When you reach the line in the data below that contains "Viewport: 1179px width, 1008px height.", please start repeating lines exactly, and stop after the line that contains "Given: Expand the search box dropdown arrow", repeating nothing else.

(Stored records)
▬▬▬

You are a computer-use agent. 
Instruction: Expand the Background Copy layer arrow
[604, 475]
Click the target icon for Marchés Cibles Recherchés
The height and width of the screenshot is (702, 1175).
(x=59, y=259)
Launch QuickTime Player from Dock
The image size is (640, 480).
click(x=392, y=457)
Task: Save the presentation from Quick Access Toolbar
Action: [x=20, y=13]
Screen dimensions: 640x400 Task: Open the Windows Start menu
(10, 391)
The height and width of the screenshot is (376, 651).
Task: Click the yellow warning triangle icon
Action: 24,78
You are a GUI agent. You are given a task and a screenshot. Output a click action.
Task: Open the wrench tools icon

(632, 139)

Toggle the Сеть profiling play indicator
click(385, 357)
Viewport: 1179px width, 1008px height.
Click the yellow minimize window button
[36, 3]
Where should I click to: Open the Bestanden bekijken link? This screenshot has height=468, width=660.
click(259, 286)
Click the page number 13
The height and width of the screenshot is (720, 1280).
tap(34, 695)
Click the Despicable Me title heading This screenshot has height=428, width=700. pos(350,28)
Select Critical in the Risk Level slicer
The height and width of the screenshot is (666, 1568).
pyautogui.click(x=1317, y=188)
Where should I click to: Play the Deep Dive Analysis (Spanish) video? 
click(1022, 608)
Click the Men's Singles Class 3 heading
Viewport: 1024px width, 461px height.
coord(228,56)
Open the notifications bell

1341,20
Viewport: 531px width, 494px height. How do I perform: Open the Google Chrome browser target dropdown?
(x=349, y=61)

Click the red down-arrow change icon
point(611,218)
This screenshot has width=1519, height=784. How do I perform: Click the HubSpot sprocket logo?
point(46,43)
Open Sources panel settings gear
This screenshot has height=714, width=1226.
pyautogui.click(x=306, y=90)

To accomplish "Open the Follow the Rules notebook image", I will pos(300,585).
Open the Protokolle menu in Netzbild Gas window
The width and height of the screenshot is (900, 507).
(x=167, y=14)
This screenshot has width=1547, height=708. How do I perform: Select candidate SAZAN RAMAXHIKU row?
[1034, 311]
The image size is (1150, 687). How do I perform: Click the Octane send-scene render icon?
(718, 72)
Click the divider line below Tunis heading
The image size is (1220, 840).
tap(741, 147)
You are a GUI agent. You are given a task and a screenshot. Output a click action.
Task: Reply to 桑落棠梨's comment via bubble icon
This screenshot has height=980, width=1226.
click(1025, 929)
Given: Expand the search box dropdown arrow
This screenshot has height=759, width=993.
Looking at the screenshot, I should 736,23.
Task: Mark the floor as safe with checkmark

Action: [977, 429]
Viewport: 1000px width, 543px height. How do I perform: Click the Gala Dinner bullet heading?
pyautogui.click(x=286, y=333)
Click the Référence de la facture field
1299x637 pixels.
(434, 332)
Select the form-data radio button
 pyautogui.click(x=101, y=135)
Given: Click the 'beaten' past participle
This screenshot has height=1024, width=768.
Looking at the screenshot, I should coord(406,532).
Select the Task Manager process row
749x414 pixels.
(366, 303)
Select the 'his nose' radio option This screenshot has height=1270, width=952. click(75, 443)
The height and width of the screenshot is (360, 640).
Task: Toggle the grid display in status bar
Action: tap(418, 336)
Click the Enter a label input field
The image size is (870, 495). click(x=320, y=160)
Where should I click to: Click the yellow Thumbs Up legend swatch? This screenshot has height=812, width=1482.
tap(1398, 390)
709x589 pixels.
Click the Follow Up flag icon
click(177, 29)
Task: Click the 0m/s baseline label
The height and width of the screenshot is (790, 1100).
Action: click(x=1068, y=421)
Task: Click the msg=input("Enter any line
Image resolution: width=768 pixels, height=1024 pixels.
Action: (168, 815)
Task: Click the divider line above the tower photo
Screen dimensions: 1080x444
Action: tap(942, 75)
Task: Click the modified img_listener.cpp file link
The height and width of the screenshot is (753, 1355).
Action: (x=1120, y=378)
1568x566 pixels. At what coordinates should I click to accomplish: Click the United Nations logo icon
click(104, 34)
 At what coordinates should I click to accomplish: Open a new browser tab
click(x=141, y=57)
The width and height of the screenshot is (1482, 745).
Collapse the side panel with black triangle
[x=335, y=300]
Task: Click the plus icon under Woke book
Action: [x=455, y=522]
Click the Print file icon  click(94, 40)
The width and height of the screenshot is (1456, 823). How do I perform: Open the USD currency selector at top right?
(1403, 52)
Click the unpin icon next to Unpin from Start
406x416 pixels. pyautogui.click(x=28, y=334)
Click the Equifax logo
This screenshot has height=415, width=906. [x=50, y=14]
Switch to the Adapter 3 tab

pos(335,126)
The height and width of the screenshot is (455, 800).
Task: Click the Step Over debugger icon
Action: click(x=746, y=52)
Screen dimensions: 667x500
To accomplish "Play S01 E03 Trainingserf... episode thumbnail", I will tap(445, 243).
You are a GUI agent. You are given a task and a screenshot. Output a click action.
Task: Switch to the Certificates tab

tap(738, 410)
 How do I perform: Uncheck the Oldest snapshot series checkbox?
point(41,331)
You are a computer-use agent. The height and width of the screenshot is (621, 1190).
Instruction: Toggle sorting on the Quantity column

▬▬▬

- [TASK RESULT]
Viewport: 1179px width, 1008px height.
Click the yellow minimize window button
[36, 3]
Where should I click to: Open the Bestanden bekijken link? This screenshot has height=468, width=660.
click(259, 286)
Click the page number 13
The height and width of the screenshot is (720, 1280).
tap(34, 695)
Click the Despicable Me title heading This screenshot has height=428, width=700. pos(350,28)
Select Critical in the Risk Level slicer
The height and width of the screenshot is (666, 1568).
pyautogui.click(x=1317, y=188)
Where should I click to: Play the Deep Dive Analysis (Spanish) video? 
click(1022, 608)
Click the Men's Singles Class 3 heading
Viewport: 1024px width, 461px height.
coord(228,56)
Open the notifications bell

1341,20
Viewport: 531px width, 494px height. How do I perform: Open the Google Chrome browser target dropdown?
(x=349, y=61)

Click the red down-arrow change icon
point(611,218)
This screenshot has width=1519, height=784. How do I perform: Click the HubSpot sprocket logo?
point(46,43)
Open Sources panel settings gear
This screenshot has height=714, width=1226.
pyautogui.click(x=306, y=90)

To accomplish "Open the Follow the Rules notebook image", I will pos(300,585).
Open the Protokolle menu in Netzbild Gas window
The width and height of the screenshot is (900, 507).
(x=167, y=14)
This screenshot has width=1547, height=708. How do I perform: Select candidate SAZAN RAMAXHIKU row?
[1034, 311]
The image size is (1150, 687). How do I perform: Click the Octane send-scene render icon?
(718, 72)
Click the divider line below Tunis heading
The image size is (1220, 840).
tap(741, 147)
You are a GUI agent. You are given a task and a screenshot. Output a click action.
Task: Reply to 桑落棠梨's comment via bubble icon
This screenshot has height=980, width=1226.
click(1025, 929)
Given: Expand the search box dropdown arrow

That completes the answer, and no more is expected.